The public needs to know what methodology was used to select the personnel for Gecom Secretariat. Was it the same political party based as with the commissioners? Was it simply the signing of a document of non allegiance to a political party? If it’s the latter, it doesn’t seem to be working.

I hate the idea of Gecom been politicized down to the bone but given the narrative and actions emanating from the Secretariat recently, I have no choice but to support this idea. Those two incidents should make Madam Chairperson aware of mutinous elements in Gecom,s engine room (Secretariat).

The big question in contemplation by the public for sometime now is – How did the decision to incorporate the entire 370,000 names from the H2H into the NRR get past the Commission, when all that was logically needed were the new registrants, in light of the planned claims and objections? How could duplicity be avoided and what’s this nonsense about highlighting duplicitous names coming from one commissioner?

It is difficult to understand how the news of 28 thousand ID cards that were never collected was never released before at previous elections. I am inclined to believe that most of these 28,000 ID cards were lost by their owners, forgotten at Banks and business places over the years and were delivered back to Gecom HQ, while the owners got replacement.
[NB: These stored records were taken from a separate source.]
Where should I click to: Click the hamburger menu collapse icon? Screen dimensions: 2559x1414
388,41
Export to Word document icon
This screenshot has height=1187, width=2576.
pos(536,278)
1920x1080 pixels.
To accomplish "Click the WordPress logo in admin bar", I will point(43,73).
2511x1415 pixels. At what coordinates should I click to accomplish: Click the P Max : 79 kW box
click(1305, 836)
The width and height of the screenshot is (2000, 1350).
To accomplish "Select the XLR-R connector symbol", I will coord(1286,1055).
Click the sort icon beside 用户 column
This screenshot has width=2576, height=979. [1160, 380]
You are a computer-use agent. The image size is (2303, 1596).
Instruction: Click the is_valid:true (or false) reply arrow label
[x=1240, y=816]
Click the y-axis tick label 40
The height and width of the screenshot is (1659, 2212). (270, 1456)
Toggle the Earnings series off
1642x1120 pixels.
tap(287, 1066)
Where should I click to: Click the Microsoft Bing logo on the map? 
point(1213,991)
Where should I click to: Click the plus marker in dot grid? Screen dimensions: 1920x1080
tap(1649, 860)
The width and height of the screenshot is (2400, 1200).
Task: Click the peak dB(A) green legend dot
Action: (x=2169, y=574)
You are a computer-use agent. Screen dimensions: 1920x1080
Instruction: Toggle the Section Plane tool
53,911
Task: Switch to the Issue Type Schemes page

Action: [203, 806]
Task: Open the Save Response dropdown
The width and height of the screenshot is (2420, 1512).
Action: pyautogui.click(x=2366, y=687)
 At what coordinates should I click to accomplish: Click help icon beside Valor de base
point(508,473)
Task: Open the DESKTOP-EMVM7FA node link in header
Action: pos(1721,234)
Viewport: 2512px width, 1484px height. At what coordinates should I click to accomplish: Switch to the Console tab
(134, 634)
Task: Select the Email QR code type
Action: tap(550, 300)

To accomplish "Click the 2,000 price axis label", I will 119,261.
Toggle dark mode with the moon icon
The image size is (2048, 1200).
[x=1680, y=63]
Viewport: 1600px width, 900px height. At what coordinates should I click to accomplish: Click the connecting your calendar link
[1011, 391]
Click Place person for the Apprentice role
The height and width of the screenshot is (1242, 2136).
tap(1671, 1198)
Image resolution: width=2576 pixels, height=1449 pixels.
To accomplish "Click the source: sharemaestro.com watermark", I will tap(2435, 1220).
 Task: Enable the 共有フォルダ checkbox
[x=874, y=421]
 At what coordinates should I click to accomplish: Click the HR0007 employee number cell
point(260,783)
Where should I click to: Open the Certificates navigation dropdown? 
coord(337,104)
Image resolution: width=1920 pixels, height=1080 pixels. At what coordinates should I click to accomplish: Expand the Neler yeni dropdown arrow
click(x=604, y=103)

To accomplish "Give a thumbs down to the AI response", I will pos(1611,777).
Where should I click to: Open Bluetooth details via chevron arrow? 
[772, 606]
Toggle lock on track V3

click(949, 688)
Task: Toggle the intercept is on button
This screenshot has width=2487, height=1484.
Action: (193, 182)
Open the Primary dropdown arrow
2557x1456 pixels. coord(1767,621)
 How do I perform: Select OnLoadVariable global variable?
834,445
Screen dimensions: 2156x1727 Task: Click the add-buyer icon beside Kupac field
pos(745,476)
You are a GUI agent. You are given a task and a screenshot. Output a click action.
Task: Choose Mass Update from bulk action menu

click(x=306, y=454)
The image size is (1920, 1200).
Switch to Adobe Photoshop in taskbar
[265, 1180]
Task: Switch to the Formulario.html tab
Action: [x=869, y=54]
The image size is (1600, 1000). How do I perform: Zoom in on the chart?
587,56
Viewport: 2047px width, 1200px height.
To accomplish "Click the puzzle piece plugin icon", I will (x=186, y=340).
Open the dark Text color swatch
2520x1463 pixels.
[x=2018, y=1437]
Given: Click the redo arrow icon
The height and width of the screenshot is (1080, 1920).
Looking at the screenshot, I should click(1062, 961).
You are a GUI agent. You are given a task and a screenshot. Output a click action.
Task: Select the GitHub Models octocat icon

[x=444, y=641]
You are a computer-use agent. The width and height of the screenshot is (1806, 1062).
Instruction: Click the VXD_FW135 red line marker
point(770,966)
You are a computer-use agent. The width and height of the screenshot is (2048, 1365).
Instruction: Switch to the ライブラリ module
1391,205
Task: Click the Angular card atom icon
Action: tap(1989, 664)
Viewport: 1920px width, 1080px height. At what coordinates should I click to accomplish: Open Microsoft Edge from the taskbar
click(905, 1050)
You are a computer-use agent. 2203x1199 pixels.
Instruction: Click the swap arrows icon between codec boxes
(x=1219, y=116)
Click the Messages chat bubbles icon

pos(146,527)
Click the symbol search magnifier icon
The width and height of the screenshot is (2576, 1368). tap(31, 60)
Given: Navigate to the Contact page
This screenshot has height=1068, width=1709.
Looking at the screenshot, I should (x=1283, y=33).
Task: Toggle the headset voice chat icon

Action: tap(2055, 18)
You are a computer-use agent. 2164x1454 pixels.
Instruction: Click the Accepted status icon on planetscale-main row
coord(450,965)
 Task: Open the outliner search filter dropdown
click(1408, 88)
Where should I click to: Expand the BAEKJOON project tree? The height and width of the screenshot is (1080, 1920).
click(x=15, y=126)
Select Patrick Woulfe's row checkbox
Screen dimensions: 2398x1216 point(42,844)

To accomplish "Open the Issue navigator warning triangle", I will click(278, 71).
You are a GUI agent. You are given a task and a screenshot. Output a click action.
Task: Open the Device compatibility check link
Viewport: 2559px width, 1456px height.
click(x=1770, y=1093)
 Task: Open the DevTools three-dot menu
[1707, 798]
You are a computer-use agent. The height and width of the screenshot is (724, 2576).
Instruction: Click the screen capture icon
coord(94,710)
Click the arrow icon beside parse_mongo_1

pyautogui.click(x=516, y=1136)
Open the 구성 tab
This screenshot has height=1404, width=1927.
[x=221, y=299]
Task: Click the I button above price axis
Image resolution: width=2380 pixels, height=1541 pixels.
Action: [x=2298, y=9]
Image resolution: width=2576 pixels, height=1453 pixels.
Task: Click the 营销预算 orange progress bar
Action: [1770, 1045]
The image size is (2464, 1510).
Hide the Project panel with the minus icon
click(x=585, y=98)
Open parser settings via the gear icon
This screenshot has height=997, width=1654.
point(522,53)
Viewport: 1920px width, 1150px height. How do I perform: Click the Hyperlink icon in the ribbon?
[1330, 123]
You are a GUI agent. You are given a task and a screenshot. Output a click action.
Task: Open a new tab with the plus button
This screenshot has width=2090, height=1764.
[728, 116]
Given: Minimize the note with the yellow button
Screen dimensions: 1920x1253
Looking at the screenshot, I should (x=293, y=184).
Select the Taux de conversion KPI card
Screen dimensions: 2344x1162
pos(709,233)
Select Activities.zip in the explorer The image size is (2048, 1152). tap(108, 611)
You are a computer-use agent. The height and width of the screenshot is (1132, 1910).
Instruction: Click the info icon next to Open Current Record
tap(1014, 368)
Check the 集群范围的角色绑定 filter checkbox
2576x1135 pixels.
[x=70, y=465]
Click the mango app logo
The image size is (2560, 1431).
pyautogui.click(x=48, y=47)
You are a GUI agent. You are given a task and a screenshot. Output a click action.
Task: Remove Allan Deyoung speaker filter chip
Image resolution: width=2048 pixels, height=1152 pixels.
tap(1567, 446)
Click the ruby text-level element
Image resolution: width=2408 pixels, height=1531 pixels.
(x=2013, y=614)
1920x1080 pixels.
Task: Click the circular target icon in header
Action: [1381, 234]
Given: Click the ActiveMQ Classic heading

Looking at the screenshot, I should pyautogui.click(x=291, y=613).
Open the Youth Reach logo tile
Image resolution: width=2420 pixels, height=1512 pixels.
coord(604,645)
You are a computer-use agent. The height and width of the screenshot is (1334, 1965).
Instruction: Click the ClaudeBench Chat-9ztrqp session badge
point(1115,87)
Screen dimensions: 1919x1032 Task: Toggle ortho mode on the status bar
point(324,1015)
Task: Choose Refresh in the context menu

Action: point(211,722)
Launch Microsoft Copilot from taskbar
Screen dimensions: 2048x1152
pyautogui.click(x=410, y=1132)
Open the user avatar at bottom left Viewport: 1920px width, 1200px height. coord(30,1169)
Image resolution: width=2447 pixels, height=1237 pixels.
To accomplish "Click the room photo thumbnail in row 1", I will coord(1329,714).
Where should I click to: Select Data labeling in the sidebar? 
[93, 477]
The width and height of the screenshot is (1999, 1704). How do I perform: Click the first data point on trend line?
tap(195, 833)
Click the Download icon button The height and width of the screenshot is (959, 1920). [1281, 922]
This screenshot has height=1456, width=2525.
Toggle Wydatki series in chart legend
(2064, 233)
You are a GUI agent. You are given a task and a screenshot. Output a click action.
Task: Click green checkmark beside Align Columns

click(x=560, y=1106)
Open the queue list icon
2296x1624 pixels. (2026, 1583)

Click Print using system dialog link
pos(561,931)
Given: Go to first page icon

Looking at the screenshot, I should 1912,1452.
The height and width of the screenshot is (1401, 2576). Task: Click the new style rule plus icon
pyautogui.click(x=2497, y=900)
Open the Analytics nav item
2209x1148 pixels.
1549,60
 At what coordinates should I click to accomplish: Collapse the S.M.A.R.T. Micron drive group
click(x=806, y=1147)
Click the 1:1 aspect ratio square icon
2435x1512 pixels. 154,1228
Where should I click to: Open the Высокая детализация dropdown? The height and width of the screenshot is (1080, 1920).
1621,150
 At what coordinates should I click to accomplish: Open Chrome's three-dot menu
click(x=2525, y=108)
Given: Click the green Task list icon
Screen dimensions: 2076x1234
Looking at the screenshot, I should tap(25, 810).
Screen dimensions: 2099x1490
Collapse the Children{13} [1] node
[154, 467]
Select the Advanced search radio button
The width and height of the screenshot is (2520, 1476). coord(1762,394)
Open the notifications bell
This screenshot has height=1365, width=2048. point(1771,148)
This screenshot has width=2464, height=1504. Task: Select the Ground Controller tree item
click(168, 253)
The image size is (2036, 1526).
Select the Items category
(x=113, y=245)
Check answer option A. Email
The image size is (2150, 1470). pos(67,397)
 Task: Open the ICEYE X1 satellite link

A few days ago KN reported that Gecom the Chairperson, in response to a call from the opposition leader for her to address the public in person, said she would address the country only when decisions are made. This mode of action is long overdue. Hopefully, in her first appearance, she would trek back a little to her decision to allow the entire H2H list to be incorporated into the PLE and why it is not published on line to offer greater scrutiny.